**Task item:**
Give the data again exactly as it is written.

───── Excerpted data

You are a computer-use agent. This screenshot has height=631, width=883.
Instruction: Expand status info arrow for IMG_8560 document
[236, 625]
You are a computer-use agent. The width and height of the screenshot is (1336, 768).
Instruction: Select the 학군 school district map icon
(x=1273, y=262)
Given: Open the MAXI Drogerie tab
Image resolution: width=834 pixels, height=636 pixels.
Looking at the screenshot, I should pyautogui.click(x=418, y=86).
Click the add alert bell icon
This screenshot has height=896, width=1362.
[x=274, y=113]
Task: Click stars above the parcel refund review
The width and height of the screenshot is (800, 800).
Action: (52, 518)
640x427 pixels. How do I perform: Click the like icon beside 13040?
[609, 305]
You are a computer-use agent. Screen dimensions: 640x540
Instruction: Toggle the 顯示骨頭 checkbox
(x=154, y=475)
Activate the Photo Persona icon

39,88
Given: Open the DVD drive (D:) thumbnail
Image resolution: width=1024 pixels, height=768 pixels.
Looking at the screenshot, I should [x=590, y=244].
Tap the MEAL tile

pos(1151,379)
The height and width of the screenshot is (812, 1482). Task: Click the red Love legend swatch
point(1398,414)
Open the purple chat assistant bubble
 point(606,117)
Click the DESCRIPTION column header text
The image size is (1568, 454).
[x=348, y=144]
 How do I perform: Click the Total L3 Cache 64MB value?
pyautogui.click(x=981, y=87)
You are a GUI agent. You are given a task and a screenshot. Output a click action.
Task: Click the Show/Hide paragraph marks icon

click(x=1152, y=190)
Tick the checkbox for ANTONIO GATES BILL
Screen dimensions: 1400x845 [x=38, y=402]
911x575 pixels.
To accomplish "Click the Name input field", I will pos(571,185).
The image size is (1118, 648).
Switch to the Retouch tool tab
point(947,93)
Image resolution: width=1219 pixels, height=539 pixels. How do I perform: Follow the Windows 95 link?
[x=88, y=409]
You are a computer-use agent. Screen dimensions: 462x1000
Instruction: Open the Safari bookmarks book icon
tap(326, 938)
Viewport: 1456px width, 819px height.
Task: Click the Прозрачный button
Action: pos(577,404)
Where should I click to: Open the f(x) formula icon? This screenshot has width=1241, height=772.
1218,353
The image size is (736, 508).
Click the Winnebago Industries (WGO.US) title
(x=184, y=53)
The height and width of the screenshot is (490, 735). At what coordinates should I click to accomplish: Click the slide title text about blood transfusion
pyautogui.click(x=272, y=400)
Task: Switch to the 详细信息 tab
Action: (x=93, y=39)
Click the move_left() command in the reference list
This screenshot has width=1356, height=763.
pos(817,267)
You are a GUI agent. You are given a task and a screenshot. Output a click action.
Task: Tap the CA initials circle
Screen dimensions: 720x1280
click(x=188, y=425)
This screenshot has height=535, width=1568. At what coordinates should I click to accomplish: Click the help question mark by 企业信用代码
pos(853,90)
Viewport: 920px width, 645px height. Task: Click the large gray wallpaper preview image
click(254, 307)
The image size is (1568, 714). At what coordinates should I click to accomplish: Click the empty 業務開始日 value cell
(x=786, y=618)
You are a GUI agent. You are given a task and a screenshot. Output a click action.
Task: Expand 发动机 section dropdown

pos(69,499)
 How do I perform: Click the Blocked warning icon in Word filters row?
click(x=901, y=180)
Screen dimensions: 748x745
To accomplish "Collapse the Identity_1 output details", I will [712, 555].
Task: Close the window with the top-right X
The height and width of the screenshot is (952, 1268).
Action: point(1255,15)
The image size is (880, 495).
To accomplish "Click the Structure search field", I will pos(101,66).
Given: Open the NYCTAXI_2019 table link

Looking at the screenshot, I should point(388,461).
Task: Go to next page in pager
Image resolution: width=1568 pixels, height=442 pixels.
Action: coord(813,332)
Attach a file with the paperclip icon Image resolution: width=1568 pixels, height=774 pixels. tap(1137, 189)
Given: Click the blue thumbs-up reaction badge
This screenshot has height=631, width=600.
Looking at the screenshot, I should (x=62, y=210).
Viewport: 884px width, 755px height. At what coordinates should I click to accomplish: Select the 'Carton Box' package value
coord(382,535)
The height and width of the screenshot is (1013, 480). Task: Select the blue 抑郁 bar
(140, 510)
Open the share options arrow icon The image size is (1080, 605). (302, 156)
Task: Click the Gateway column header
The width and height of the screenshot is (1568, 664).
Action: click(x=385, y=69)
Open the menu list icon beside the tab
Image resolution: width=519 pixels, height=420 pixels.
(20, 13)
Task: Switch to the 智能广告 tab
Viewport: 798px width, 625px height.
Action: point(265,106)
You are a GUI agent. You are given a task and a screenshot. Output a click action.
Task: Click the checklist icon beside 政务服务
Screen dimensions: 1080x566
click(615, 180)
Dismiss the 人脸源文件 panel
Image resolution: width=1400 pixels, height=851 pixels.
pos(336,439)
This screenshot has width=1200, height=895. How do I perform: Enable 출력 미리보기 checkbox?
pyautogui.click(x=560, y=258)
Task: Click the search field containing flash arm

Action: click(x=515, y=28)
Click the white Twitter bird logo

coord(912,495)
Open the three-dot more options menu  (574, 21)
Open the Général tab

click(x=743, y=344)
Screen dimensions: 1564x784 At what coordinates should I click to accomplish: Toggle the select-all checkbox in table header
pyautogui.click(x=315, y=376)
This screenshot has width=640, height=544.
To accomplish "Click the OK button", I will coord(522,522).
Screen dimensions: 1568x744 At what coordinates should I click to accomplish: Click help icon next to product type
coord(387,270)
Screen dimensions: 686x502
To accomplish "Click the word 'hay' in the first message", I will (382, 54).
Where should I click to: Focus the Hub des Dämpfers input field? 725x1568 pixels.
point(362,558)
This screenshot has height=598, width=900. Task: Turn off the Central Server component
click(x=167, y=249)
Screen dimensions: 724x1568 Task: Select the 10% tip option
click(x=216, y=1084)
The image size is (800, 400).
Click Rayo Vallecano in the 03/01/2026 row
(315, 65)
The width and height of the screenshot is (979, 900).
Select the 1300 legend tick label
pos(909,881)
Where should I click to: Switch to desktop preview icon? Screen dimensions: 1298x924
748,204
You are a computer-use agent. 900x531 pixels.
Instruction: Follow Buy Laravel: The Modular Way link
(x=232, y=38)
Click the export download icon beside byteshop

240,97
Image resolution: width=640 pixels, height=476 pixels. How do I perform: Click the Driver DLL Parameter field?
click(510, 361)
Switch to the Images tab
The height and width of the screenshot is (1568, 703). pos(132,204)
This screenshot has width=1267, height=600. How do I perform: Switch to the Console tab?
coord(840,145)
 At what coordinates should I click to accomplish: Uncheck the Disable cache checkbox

──────────

**Finished task:**
You are a computer-use agent. This screenshot has height=631, width=883.
Instruction: Expand status info arrow for IMG_8560 document
[236, 625]
You are a computer-use agent. The width and height of the screenshot is (1336, 768).
Instruction: Select the 학군 school district map icon
(x=1273, y=262)
Given: Open the MAXI Drogerie tab
Image resolution: width=834 pixels, height=636 pixels.
Looking at the screenshot, I should pyautogui.click(x=418, y=86).
Click the add alert bell icon
This screenshot has height=896, width=1362.
[x=274, y=113]
Task: Click stars above the parcel refund review
The width and height of the screenshot is (800, 800).
Action: (52, 518)
640x427 pixels. How do I perform: Click the like icon beside 13040?
[609, 305]
You are a computer-use agent. Screen dimensions: 640x540
Instruction: Toggle the 顯示骨頭 checkbox
(x=154, y=475)
Activate the Photo Persona icon

39,88
Given: Open the DVD drive (D:) thumbnail
Image resolution: width=1024 pixels, height=768 pixels.
Looking at the screenshot, I should [x=590, y=244].
Tap the MEAL tile

pos(1151,379)
The height and width of the screenshot is (812, 1482). Task: Click the red Love legend swatch
point(1398,414)
Open the purple chat assistant bubble
 point(606,117)
Click the DESCRIPTION column header text
The image size is (1568, 454).
[x=348, y=144]
 How do I perform: Click the Total L3 Cache 64MB value?
pyautogui.click(x=981, y=87)
You are a GUI agent. You are given a task and a screenshot. Output a click action.
Task: Click the Show/Hide paragraph marks icon

click(x=1152, y=190)
Tick the checkbox for ANTONIO GATES BILL
Screen dimensions: 1400x845 [x=38, y=402]
911x575 pixels.
To accomplish "Click the Name input field", I will pos(571,185).
The image size is (1118, 648).
Switch to the Retouch tool tab
point(947,93)
Image resolution: width=1219 pixels, height=539 pixels. How do I perform: Follow the Windows 95 link?
[x=88, y=409]
You are a computer-use agent. Screen dimensions: 462x1000
Instruction: Open the Safari bookmarks book icon
tap(326, 938)
Viewport: 1456px width, 819px height.
Task: Click the Прозрачный button
Action: pos(577,404)
Where should I click to: Open the f(x) formula icon? This screenshot has width=1241, height=772.
1218,353
The image size is (736, 508).
Click the Winnebago Industries (WGO.US) title
(x=184, y=53)
The height and width of the screenshot is (490, 735). At what coordinates should I click to accomplish: Click the slide title text about blood transfusion
pyautogui.click(x=272, y=400)
Task: Switch to the 详细信息 tab
Action: (x=93, y=39)
Click the move_left() command in the reference list
This screenshot has width=1356, height=763.
pos(817,267)
You are a GUI agent. You are given a task and a screenshot. Output a click action.
Task: Tap the CA initials circle
Screen dimensions: 720x1280
click(x=188, y=425)
This screenshot has height=535, width=1568. At what coordinates should I click to accomplish: Click the help question mark by 企业信用代码
pos(853,90)
Viewport: 920px width, 645px height. Task: Click the large gray wallpaper preview image
click(254, 307)
The image size is (1568, 714). At what coordinates should I click to accomplish: Click the empty 業務開始日 value cell
(x=786, y=618)
You are a GUI agent. You are given a task and a screenshot. Output a click action.
Task: Expand 发动机 section dropdown

pos(69,499)
 How do I perform: Click the Blocked warning icon in Word filters row?
click(x=901, y=180)
Screen dimensions: 748x745
To accomplish "Collapse the Identity_1 output details", I will [712, 555].
Task: Close the window with the top-right X
The height and width of the screenshot is (952, 1268).
Action: point(1255,15)
The image size is (880, 495).
To accomplish "Click the Structure search field", I will pos(101,66).
Given: Open the NYCTAXI_2019 table link

Looking at the screenshot, I should point(388,461).
Task: Go to next page in pager
Image resolution: width=1568 pixels, height=442 pixels.
Action: coord(813,332)
Attach a file with the paperclip icon Image resolution: width=1568 pixels, height=774 pixels. tap(1137, 189)
Given: Click the blue thumbs-up reaction badge
This screenshot has height=631, width=600.
Looking at the screenshot, I should (x=62, y=210).
Viewport: 884px width, 755px height. At what coordinates should I click to accomplish: Select the 'Carton Box' package value
coord(382,535)
The height and width of the screenshot is (1013, 480). Task: Select the blue 抑郁 bar
(140, 510)
Open the share options arrow icon The image size is (1080, 605). (302, 156)
Task: Click the Gateway column header
The width and height of the screenshot is (1568, 664).
Action: click(x=385, y=69)
Open the menu list icon beside the tab
Image resolution: width=519 pixels, height=420 pixels.
(20, 13)
Task: Switch to the 智能广告 tab
Viewport: 798px width, 625px height.
Action: point(265,106)
You are a GUI agent. You are given a task and a screenshot. Output a click action.
Task: Click the checklist icon beside 政务服务
Screen dimensions: 1080x566
click(615, 180)
Dismiss the 人脸源文件 panel
Image resolution: width=1400 pixels, height=851 pixels.
pos(336,439)
This screenshot has width=1200, height=895. How do I perform: Enable 출력 미리보기 checkbox?
pyautogui.click(x=560, y=258)
Task: Click the search field containing flash arm

Action: click(x=515, y=28)
Click the white Twitter bird logo

coord(912,495)
Open the three-dot more options menu  (574, 21)
Open the Général tab

click(x=743, y=344)
Screen dimensions: 1564x784 At what coordinates should I click to accomplish: Toggle the select-all checkbox in table header
pyautogui.click(x=315, y=376)
This screenshot has width=640, height=544.
To accomplish "Click the OK button", I will coord(522,522).
Screen dimensions: 1568x744 At what coordinates should I click to accomplish: Click help icon next to product type
coord(387,270)
Screen dimensions: 686x502
To accomplish "Click the word 'hay' in the first message", I will (382, 54).
Where should I click to: Focus the Hub des Dämpfers input field? 725x1568 pixels.
point(362,558)
This screenshot has height=598, width=900. Task: Turn off the Central Server component
click(x=167, y=249)
Screen dimensions: 724x1568 Task: Select the 10% tip option
click(x=216, y=1084)
The image size is (800, 400).
Click Rayo Vallecano in the 03/01/2026 row
(315, 65)
The width and height of the screenshot is (979, 900).
Select the 1300 legend tick label
pos(909,881)
Where should I click to: Switch to desktop preview icon? Screen dimensions: 1298x924
748,204
You are a computer-use agent. 900x531 pixels.
Instruction: Follow Buy Laravel: The Modular Way link
(x=232, y=38)
Click the export download icon beside byteshop

240,97
Image resolution: width=640 pixels, height=476 pixels. How do I perform: Click the Driver DLL Parameter field?
click(510, 361)
Switch to the Images tab
The height and width of the screenshot is (1568, 703). pos(132,204)
This screenshot has width=1267, height=600. How do I perform: Switch to the Console tab?
coord(840,145)
 At what coordinates should I click to accomplish: Uncheck the Disable cache checkbox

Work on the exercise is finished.